◆ Required work:
For each line in the data below that has the word "will", copy that line.

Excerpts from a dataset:

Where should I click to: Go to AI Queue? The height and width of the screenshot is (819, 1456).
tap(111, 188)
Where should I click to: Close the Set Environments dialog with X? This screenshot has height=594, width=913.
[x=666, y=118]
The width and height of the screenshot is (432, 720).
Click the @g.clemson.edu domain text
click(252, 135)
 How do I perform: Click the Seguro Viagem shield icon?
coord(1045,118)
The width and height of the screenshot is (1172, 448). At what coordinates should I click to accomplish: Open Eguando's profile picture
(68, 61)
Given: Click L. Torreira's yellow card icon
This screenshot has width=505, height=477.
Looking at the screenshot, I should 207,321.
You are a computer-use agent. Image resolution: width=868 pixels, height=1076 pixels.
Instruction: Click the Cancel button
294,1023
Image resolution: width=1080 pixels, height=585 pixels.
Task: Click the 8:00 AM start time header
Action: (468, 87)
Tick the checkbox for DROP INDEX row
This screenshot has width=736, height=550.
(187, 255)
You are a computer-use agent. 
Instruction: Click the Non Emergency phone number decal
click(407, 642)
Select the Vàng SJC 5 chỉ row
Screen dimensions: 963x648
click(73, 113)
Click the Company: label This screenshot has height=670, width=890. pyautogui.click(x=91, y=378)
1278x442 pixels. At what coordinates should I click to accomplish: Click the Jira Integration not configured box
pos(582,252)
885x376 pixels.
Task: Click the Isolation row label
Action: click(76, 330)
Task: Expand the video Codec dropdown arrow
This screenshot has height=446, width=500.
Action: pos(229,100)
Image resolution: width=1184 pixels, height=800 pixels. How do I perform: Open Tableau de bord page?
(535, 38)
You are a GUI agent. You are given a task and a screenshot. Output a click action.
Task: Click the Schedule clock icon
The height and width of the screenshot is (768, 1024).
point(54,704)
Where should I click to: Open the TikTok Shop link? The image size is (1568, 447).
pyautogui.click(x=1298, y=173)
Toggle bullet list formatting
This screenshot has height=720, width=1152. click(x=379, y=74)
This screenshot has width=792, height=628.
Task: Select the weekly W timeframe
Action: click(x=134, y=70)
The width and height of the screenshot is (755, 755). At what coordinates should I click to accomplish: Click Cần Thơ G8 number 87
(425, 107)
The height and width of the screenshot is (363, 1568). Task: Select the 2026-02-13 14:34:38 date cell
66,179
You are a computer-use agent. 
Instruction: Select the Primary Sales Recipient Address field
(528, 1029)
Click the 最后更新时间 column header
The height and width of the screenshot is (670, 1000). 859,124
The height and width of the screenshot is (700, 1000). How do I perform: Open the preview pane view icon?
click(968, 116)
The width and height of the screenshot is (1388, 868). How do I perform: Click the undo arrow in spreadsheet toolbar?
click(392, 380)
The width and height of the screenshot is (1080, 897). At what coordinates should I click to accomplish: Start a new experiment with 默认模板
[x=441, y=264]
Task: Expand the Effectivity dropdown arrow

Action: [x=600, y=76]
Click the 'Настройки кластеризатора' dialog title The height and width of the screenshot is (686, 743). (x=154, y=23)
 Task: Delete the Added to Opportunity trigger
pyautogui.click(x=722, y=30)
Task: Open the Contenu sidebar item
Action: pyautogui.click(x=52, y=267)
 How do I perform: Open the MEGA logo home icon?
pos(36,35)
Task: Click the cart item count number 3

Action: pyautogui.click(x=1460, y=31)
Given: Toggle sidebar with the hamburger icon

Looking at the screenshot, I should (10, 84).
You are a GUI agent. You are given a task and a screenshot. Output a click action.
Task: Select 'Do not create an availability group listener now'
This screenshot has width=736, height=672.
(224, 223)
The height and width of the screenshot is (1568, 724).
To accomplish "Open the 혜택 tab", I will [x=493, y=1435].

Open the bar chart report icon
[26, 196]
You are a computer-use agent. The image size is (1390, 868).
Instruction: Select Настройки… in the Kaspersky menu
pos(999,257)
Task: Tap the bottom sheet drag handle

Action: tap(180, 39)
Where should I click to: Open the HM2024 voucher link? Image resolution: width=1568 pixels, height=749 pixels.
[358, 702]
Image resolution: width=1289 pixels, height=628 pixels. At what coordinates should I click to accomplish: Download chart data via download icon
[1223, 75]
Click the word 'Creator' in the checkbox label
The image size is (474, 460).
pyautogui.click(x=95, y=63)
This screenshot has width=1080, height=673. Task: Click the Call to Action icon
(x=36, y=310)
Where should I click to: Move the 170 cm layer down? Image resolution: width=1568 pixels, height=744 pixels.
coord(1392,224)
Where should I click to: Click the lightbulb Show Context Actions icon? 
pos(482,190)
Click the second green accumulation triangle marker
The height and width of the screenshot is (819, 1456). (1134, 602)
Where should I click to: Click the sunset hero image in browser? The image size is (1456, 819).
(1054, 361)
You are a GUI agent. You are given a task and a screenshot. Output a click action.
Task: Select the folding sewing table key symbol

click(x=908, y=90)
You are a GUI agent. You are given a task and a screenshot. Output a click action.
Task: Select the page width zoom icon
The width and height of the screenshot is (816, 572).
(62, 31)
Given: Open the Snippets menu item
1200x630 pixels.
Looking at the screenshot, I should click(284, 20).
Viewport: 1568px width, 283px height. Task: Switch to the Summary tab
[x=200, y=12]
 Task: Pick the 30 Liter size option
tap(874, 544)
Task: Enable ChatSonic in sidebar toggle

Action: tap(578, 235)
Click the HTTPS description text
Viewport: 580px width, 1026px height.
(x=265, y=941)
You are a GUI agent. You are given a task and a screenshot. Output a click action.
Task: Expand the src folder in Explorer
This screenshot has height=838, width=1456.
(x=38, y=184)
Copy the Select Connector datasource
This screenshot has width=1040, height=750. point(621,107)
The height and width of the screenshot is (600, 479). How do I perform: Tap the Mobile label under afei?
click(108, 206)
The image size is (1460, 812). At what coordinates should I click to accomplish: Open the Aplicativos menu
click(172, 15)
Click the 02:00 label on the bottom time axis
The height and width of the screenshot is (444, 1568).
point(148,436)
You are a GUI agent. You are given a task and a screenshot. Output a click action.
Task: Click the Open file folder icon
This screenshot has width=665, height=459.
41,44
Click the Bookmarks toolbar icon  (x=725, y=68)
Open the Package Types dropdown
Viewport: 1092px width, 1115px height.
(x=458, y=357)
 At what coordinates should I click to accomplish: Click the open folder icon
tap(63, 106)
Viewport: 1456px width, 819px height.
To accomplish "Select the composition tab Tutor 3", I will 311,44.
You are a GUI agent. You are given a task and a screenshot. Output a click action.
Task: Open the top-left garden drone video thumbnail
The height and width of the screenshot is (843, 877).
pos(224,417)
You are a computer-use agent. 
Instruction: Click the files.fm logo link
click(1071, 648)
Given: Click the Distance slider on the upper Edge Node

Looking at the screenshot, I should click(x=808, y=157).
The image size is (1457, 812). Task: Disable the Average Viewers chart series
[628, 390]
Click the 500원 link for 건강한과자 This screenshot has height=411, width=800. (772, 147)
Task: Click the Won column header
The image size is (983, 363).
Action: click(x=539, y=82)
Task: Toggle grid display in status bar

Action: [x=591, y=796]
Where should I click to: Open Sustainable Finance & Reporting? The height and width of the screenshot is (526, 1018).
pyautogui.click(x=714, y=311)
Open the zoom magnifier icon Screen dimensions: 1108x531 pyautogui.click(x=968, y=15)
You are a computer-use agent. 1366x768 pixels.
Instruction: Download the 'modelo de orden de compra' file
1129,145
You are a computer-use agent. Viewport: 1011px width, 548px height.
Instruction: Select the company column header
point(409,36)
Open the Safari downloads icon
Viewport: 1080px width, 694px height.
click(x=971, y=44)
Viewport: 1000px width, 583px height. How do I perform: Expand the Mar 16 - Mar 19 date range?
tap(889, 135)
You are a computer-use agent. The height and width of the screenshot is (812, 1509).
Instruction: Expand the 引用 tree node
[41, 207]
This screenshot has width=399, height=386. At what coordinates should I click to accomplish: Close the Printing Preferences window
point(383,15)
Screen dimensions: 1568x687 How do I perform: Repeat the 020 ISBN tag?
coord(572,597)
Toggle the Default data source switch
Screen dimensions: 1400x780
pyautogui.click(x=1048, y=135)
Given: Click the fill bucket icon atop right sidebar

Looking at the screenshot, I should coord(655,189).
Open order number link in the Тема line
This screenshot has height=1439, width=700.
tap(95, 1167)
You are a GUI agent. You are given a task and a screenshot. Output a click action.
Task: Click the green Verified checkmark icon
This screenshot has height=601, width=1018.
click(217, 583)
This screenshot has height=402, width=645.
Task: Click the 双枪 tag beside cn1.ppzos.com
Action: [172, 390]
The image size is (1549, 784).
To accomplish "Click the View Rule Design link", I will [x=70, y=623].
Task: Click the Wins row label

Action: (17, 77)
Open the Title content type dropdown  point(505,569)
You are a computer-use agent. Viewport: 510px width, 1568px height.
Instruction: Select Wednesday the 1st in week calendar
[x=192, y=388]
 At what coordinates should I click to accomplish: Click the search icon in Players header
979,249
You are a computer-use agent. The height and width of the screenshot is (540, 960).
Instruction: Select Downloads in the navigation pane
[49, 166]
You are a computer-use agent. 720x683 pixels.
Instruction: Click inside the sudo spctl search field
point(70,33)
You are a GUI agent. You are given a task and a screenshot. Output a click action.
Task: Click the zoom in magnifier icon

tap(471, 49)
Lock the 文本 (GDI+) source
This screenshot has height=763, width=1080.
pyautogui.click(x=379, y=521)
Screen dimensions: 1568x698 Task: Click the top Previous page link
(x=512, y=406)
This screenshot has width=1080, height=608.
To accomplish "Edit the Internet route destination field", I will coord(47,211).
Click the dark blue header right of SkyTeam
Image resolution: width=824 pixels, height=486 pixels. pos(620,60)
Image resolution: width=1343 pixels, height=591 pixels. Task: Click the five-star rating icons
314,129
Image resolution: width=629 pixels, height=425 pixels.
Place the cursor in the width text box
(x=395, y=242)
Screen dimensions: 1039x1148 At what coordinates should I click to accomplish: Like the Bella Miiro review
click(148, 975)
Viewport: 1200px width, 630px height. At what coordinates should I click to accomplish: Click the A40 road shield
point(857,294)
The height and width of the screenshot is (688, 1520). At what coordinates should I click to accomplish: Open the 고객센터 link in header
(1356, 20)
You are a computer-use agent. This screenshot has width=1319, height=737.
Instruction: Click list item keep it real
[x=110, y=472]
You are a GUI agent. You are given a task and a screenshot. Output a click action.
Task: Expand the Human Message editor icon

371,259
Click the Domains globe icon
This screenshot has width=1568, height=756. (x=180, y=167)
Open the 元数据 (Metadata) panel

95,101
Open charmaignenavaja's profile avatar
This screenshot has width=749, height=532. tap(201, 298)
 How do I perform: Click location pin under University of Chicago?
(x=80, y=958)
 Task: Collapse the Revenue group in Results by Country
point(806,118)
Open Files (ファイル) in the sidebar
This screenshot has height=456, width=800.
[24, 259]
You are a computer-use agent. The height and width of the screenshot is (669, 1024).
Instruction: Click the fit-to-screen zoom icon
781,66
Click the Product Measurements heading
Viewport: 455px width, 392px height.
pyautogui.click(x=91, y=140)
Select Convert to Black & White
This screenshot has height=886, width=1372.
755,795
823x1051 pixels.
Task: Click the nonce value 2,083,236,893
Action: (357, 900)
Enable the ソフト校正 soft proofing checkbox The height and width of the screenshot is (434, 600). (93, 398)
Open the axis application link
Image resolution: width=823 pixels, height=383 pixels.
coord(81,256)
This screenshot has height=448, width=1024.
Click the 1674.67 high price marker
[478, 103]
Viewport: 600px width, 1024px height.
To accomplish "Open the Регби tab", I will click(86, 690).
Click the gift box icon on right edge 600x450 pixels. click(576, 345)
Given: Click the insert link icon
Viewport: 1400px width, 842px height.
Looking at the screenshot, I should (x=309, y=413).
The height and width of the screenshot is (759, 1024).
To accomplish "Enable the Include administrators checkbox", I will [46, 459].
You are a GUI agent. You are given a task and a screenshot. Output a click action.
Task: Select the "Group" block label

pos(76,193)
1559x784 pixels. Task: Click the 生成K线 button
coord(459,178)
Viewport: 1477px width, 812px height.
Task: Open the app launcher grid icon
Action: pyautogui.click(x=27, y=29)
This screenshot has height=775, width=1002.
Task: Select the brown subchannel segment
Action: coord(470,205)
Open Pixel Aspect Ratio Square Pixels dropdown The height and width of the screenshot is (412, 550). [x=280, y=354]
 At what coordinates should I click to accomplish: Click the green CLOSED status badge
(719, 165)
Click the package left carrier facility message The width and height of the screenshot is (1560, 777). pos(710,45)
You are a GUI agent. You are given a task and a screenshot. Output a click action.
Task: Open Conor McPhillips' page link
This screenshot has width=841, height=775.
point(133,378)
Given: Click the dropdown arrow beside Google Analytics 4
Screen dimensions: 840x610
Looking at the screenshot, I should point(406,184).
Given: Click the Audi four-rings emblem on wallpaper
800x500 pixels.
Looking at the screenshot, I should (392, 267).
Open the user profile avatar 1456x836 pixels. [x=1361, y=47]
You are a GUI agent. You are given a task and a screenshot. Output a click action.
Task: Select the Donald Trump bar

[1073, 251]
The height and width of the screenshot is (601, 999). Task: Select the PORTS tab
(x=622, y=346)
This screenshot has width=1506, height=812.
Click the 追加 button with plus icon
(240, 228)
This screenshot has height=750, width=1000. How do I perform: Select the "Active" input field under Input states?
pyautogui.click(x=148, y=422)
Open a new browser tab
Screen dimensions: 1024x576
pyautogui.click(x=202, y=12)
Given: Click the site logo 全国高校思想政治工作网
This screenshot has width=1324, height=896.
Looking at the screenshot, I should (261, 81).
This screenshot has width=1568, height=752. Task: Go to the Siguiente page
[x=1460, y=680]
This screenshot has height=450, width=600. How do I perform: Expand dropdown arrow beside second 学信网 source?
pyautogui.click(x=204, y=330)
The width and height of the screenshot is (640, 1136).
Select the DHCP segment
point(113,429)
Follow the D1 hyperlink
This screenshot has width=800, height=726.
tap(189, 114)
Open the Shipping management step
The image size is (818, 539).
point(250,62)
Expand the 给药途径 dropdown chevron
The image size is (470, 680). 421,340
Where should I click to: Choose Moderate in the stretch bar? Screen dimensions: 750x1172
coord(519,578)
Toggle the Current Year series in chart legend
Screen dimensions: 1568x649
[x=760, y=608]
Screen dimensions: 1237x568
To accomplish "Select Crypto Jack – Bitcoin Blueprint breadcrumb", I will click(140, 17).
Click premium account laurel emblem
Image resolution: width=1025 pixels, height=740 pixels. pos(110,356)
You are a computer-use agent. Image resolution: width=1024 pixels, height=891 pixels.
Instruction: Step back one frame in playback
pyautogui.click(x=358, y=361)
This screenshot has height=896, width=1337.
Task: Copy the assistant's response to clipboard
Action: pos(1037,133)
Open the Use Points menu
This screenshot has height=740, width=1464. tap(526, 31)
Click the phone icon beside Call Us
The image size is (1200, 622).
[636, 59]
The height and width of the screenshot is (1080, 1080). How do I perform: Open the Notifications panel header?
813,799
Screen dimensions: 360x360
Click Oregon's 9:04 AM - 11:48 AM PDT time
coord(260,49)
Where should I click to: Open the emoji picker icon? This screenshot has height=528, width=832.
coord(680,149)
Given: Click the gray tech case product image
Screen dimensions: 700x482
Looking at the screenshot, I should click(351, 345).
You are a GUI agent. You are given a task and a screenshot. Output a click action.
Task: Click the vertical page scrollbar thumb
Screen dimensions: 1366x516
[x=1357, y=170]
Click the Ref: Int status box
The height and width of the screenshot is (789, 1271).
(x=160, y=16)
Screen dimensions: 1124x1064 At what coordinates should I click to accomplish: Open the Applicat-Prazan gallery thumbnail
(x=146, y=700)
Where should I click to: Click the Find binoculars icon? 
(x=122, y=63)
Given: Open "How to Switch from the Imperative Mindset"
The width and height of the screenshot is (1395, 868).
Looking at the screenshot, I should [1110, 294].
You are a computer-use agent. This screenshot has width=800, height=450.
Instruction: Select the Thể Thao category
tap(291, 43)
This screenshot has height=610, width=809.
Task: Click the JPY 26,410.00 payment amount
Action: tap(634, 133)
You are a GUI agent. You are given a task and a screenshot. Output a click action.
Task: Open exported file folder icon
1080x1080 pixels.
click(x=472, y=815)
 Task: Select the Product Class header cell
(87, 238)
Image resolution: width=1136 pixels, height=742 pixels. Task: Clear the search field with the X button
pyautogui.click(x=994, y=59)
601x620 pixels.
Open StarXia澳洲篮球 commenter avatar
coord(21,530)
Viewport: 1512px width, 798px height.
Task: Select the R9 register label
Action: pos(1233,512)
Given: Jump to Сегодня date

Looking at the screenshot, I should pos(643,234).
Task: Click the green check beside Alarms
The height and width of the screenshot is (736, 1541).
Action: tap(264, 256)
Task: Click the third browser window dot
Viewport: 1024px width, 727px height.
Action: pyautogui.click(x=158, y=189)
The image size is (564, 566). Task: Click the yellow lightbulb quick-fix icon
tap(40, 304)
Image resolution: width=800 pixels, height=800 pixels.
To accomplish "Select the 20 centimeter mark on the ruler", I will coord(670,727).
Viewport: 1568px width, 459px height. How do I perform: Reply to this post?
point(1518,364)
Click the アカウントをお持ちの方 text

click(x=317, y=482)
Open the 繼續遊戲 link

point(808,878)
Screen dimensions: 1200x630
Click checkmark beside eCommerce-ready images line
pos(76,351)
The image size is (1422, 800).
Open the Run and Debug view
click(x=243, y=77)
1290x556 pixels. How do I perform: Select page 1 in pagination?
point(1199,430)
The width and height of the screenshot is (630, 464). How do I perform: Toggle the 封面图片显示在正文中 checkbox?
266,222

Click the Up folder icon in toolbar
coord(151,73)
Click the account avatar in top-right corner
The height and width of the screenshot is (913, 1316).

◆ Answer:
To accomplish "Open the 혜택 tab", I will [x=493, y=1435].
To accomplish "Select the composition tab Tutor 3", I will 311,44.
To accomplish "Click the View Rule Design link", I will [x=70, y=623].
To accomplish "Edit the Internet route destination field", I will coord(47,211).
To accomplish "Open the Регби tab", I will click(86, 690).
To accomplish "Enable the Include administrators checkbox", I will [46, 459].
To accomplish "Select Crypto Jack – Bitcoin Blueprint breadcrumb", I will click(140, 17).
To accomplish "Select the 20 centimeter mark on the ruler", I will coord(670,727).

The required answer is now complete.